Prompt:
Once you find the line below that has "Task: Click Mitchell Admin user avatar", output it and every line after it exactly, stopping after the line that has "Task: Locate my current position on map", with no pictures.

***** Listed records

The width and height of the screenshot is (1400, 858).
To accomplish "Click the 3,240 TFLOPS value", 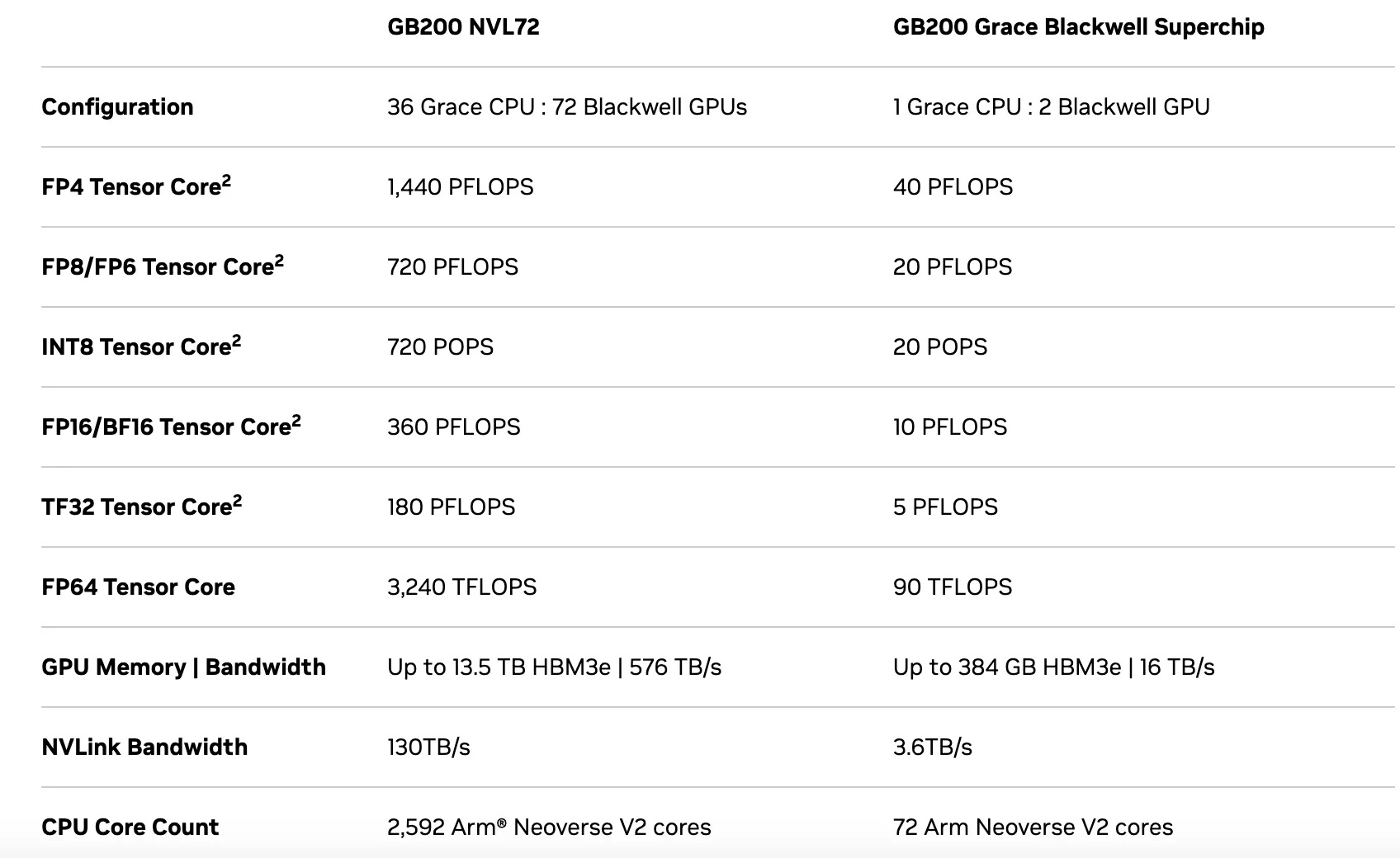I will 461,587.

**********
***** Listed records

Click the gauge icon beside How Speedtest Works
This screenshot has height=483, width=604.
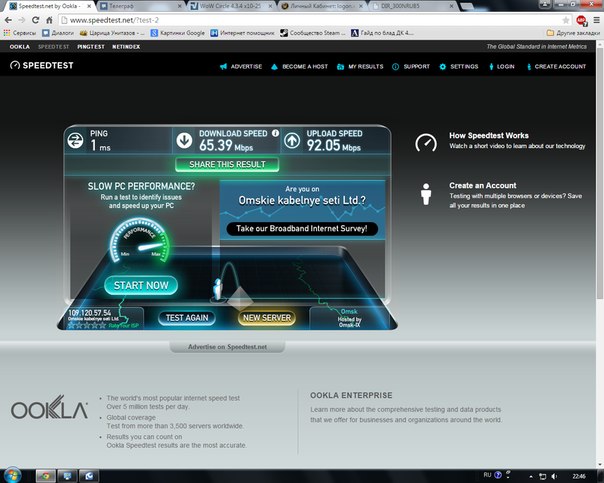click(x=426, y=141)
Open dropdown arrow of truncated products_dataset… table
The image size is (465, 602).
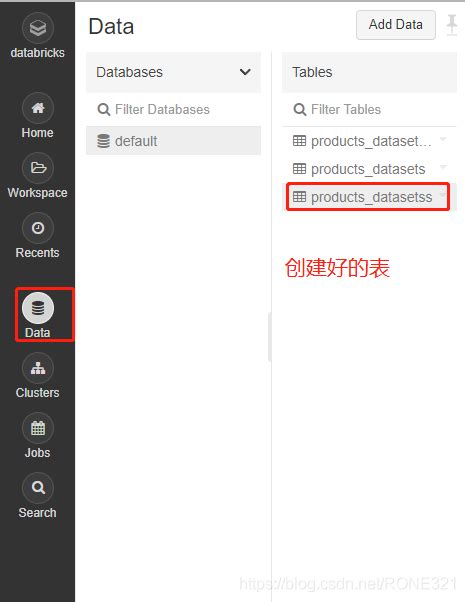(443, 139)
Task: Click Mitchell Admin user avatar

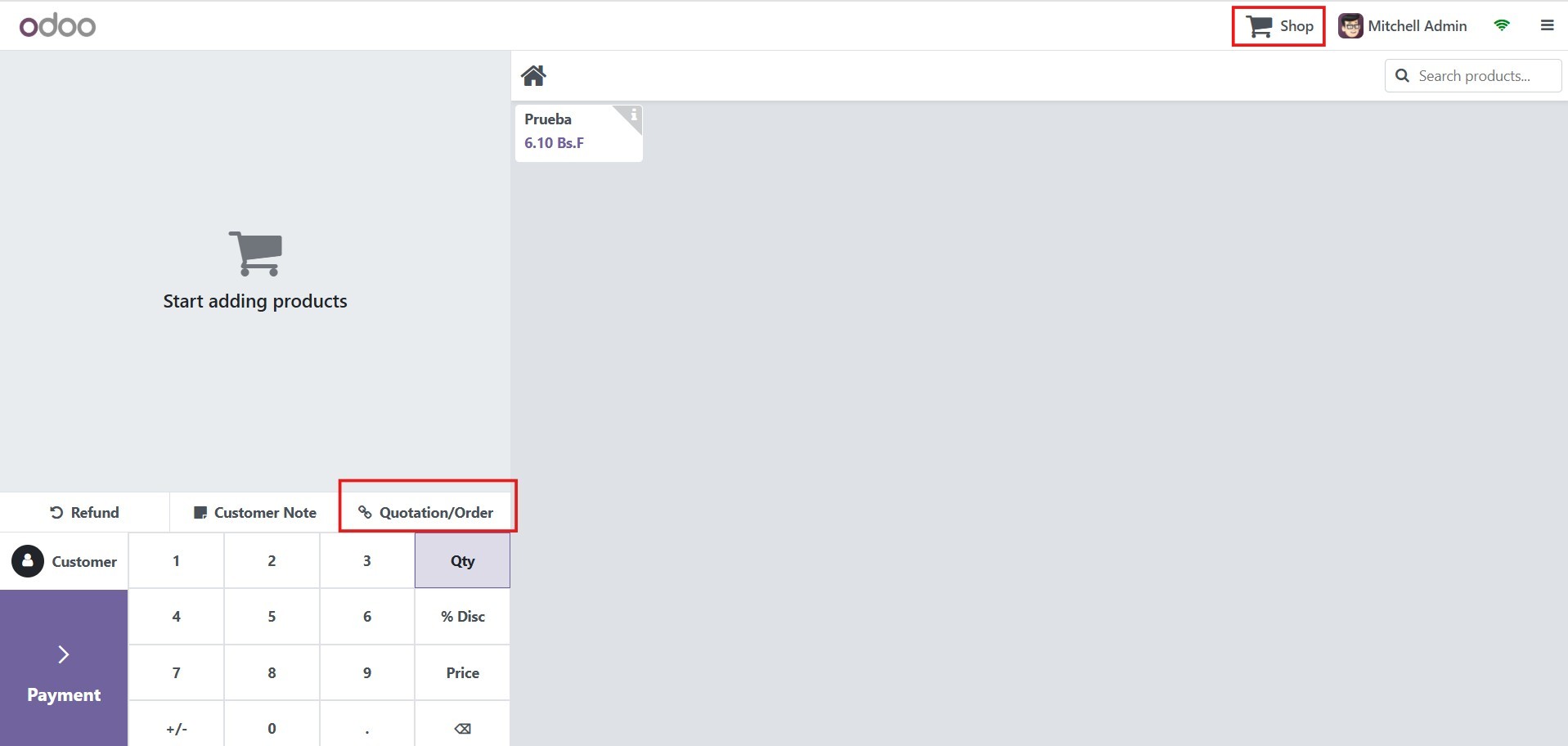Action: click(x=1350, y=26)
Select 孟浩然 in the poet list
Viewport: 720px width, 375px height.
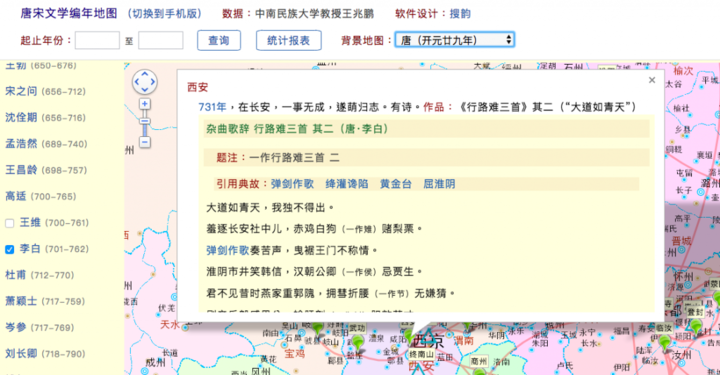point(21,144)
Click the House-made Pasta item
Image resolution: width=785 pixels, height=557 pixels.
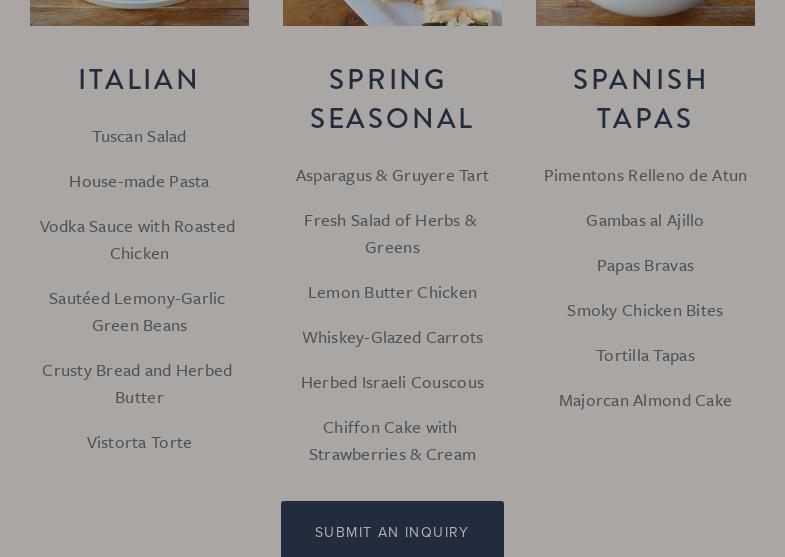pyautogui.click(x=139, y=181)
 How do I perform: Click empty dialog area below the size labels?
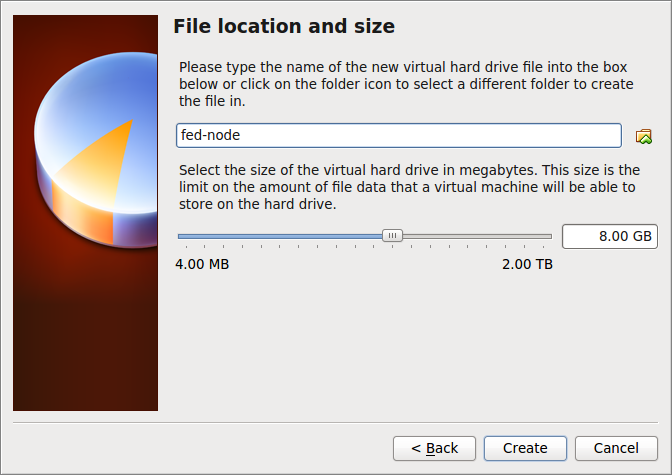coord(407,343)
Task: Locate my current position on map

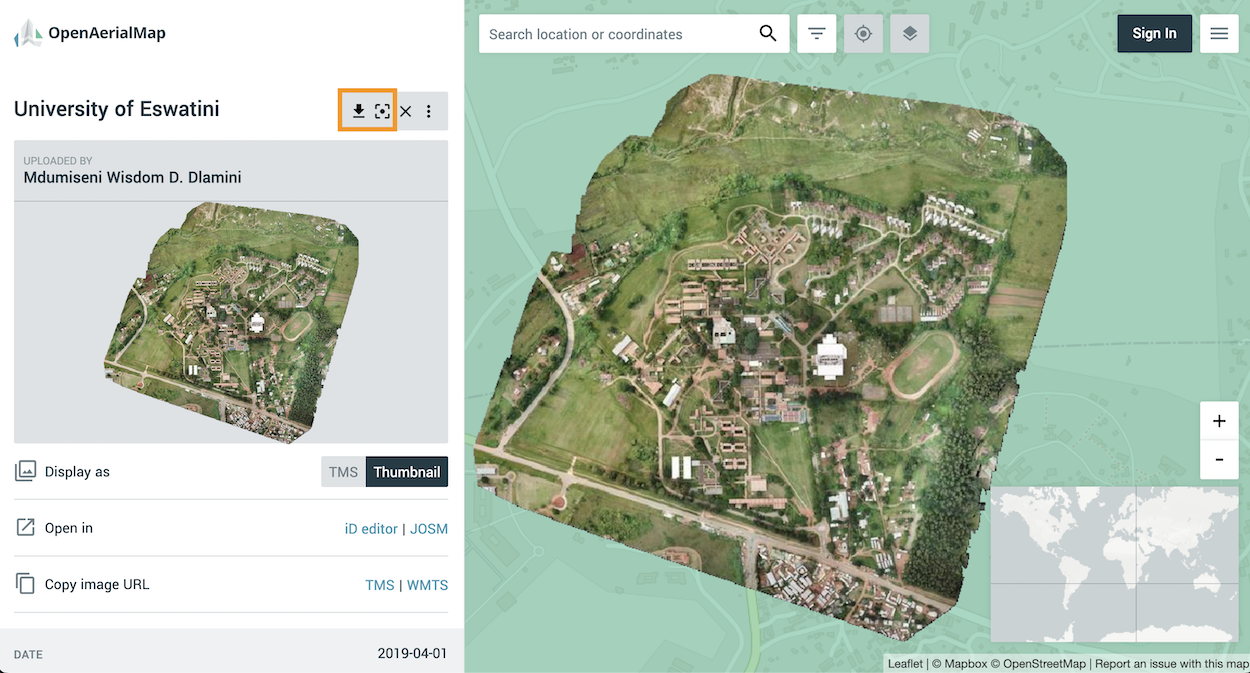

**********

Reply:
Task: Click Mitchell Admin user avatar

Action: click(x=1350, y=26)
Select 孟浩然 in the poet list
Viewport: 720px width, 375px height.
point(21,144)
Click the House-made Pasta item
Image resolution: width=785 pixels, height=557 pixels.
pyautogui.click(x=139, y=181)
 How do I perform: Click empty dialog area below the size labels?
coord(407,343)
Task: Locate my current position on map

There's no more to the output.